Problem to work on
Restate the passage on SDF-AP actor patterns, starting with "It can also" and going on through "introduces potential solutions.", with "overlap" swapped for "interleave".

— Begin Passage to read —

Assuming that the architecture part of simpleCoreSDFAP contains

the code given in Fig. 5, the consumption pattern is  $\begin{bmatrix} 1 & 1 & 0 \\ 1 & 0 & 0 \end{bmatrix}$ , the

production pattern is  $\begin{bmatrix} 0 & 0 & 1 \end{bmatrix}$  and the execution time is equal to 3 clock cycles. Indeed, it stays in idle state until start is asserted to 1. This condition triggers the execution of the actor, the consumption of values received on both inputs to compute the result of function funl. It corresponds to the first column of the consumption pattern (containing only 1). Then, state changes to step1. During the next clock cycle, the actor only consumes the value on the first port to compute the result of fun2 that is assigned to d\_out. It corresponds to the second column of the consumption pattern. Then, it returns to the idle state and notifies that the final result will be available at the next clock cycle by asserting d\_out\_enb to 1. It yields an execution time of 3 clock cycles.

Fig. 5. An example of architecture compliant with SDF-AP.

This example clearly shows that both functions are called even if the validity of received data does not strictly match the consumption pattern, yielding an incorrect result. As said above, the FIFO controller prevents such dysfunction.

It can also be noticed that two subsequent executions may overlap: the second one could be triggered at the third clock cycle of the first one while it produces its result.

### 2.2. Limitations

As described above, the principles of SDP-AP model are those of SDF enriched by the concept of pattern. Even if it brings a major improvement, the underlying assumptions yields a waste of resources and a restricted representation of core behaviors. This section describes the three main limitations inherent to these assumptions and introduces potential solutions.

### 2.2.1. Strict pattern conformance and buffering

This first limitation has already been described using Fig. 3. It comes from the condition that actor's consumption patterns must be matched strictly for actors to produce correct results. In the best case, when the production pattern of an actor is equal to the consumption pattern of the next actor, no buffering is needed. But in the general case, FIFOs with controllers must be used.

— End Passage to read —
— Begin Data —

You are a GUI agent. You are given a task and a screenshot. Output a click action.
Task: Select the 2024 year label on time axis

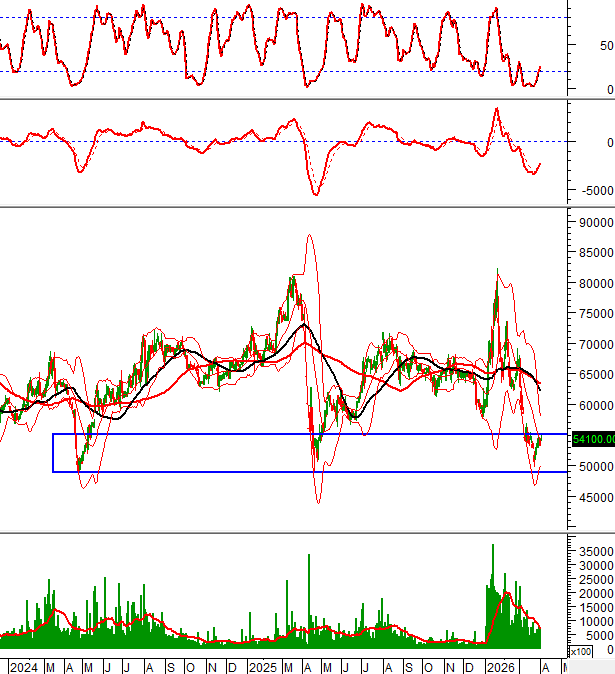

— End Data —

Solution
It can also be noticed that two subsequent executions may interleave: the second one could be triggered at the third clock cycle of the first one while it produces its result.

### 2.2. Limitations

As described above, the principles of SDP-AP model are those of SDF enriched by the concept of pattern. Even if it brings a major improvement, the underlying assumptions yields a waste of resources and a restricted representation of core behaviors. This section describes the three main limitations inherent to these assumptions and introduces potential solutions.